News Feature | May 5, 2014

FBI: Mobile Devices High Breach Risk

Christine Kern

By Christine Kern, contributing writer

Mobile Device's Breach Risk

The FBI’s cyber division is alerting healthcare systems of increased cyber intrusions for financial gains.

The healthcare field is particularly vulnerable to cyber-attacks, according to the FBI.

An FBI notice states of cybercrime against healthcare systems and mobile devices will likely be on the rise due to the mandatory transition from paper records to EHR, lax standards of cybersecurity, and a higher financial payout for medical records on the black market.

The FBI notice explains, "The deadline to transition to EHR is January 2015, which will create an influx of new EHR coupled with more medical devices being connected to the Internet, generating a rich new environment for cyber criminals to exploit."

Further, the agency stated that the healthcare industry "is not technically prepared to combat against cyber criminals’ basic cyber intrusion tactics, techniques and procedures, much less against more advanced persistent threats" and "is not as resilient to cyber intrusions compared to the financial and retail sectors, therefore the possibility of increased cyber intrusions is likely."

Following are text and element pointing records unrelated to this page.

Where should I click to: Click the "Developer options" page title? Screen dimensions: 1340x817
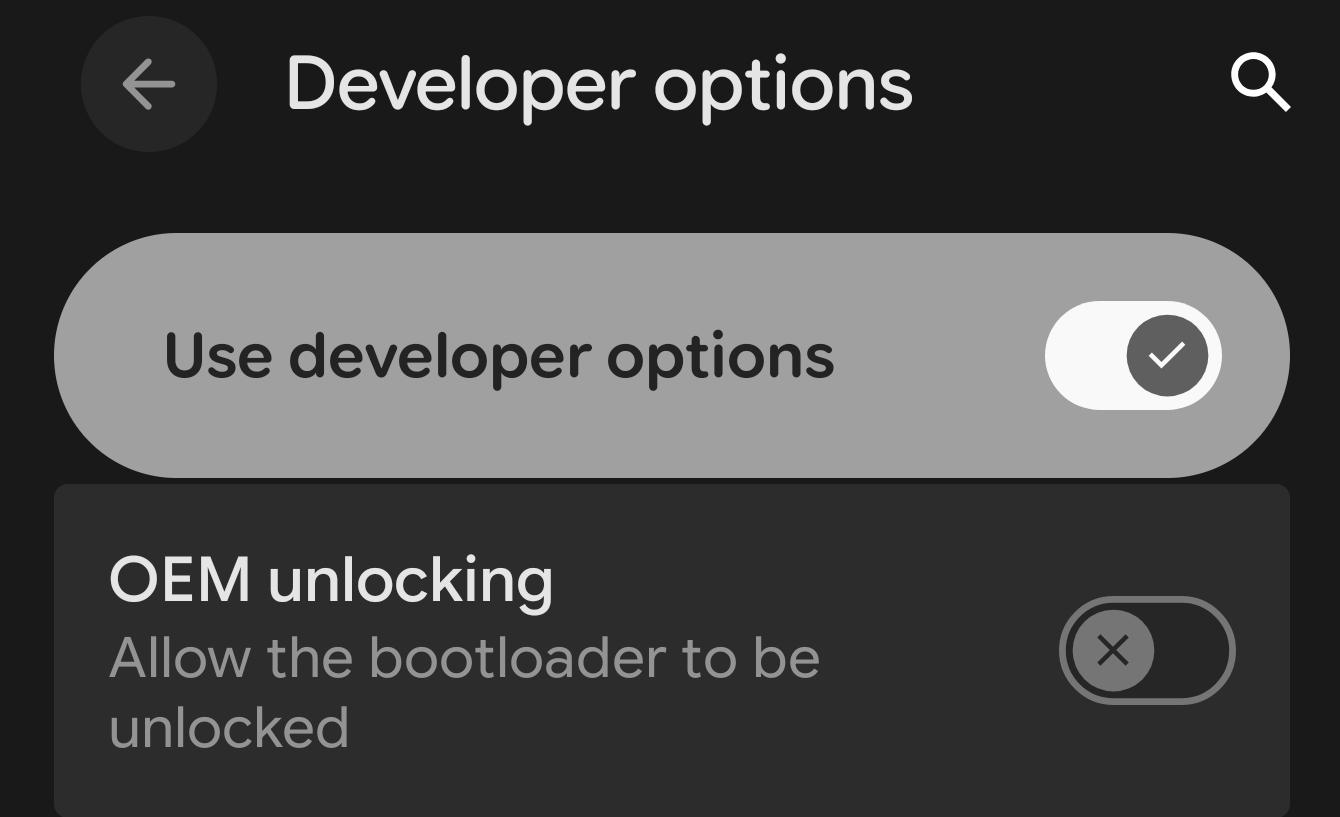pos(599,84)
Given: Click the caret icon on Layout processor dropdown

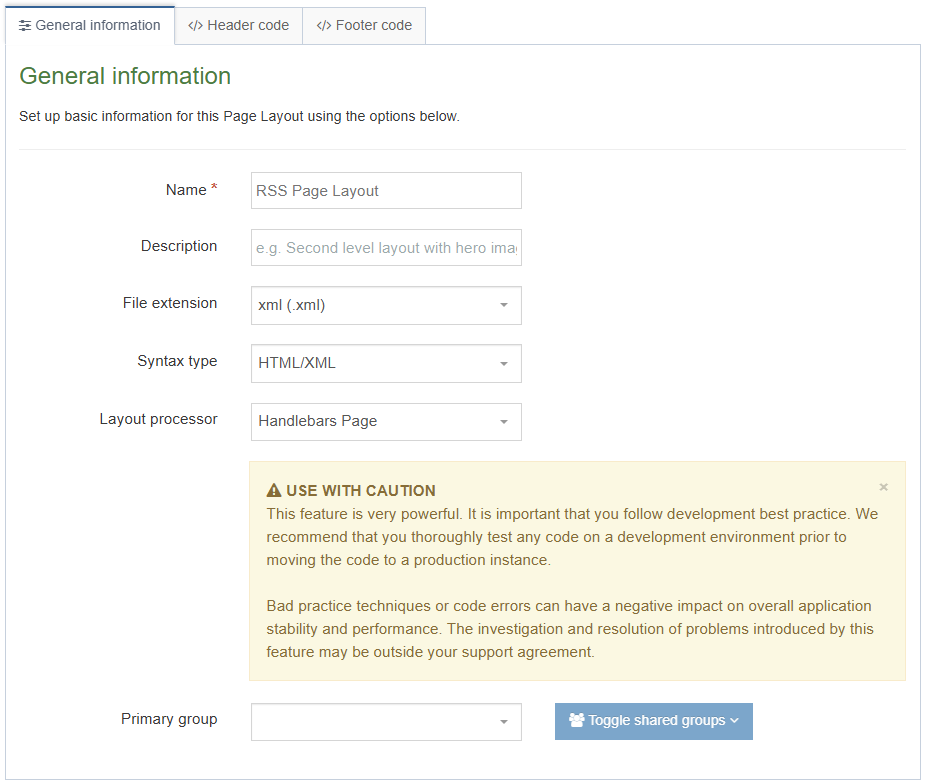Looking at the screenshot, I should 505,421.
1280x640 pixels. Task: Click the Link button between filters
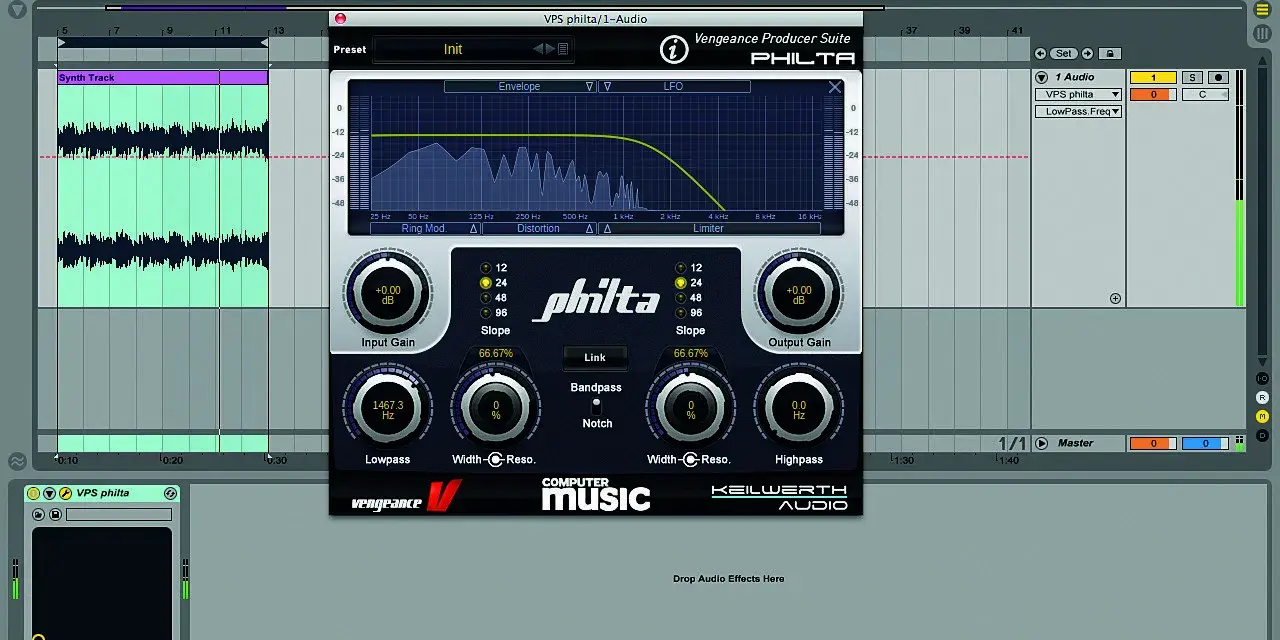(595, 357)
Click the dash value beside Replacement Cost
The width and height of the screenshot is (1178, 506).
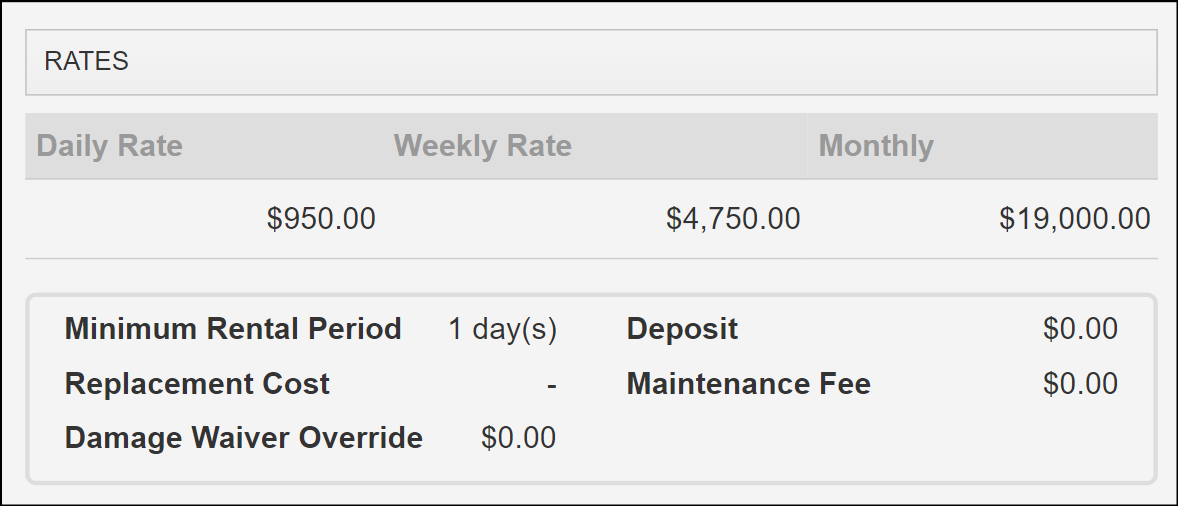pos(551,385)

Symantec released its annual Internet Security Threat Report earlier this month, in which the information protection vendor revealed that 37 percent of all data breaches in 2013 were in healthcare – the largest number of disclosed data breaches for any industry. According to the report, over 6 million identities were exposed in 2013 in the healthcare industry alone.

“The impact that this could have is significant because it could cost a consumer thousands of dollars to have their identity stolen and it can also put their healthcare coverage at risk, leading to legal problems or inaccurate medical records,” warned Satnam Narang, security response manager at Symantec.

Narang explained that data breaches in healthcare are particularly troubling. They provide unauthorized access to health and personal information such as Social Security numbers, these kinds of data breaches and could potentially result in false claims being filed, free medical treatment and ordering of prescription drugs. And with the rise in use of mobile devices such as unencrypted laptops and other mobile devices by healthcare providers, the threats are growing and more serious.

In just one example of this growing cyber threat to healthcare data, The Department of Health and Human Services Office for Civil Rights announced on April 22 that it collected nearly $2 million to resolve potential HIPAA violations from two firms for failure to secure protected health information on laptops and mobile devices.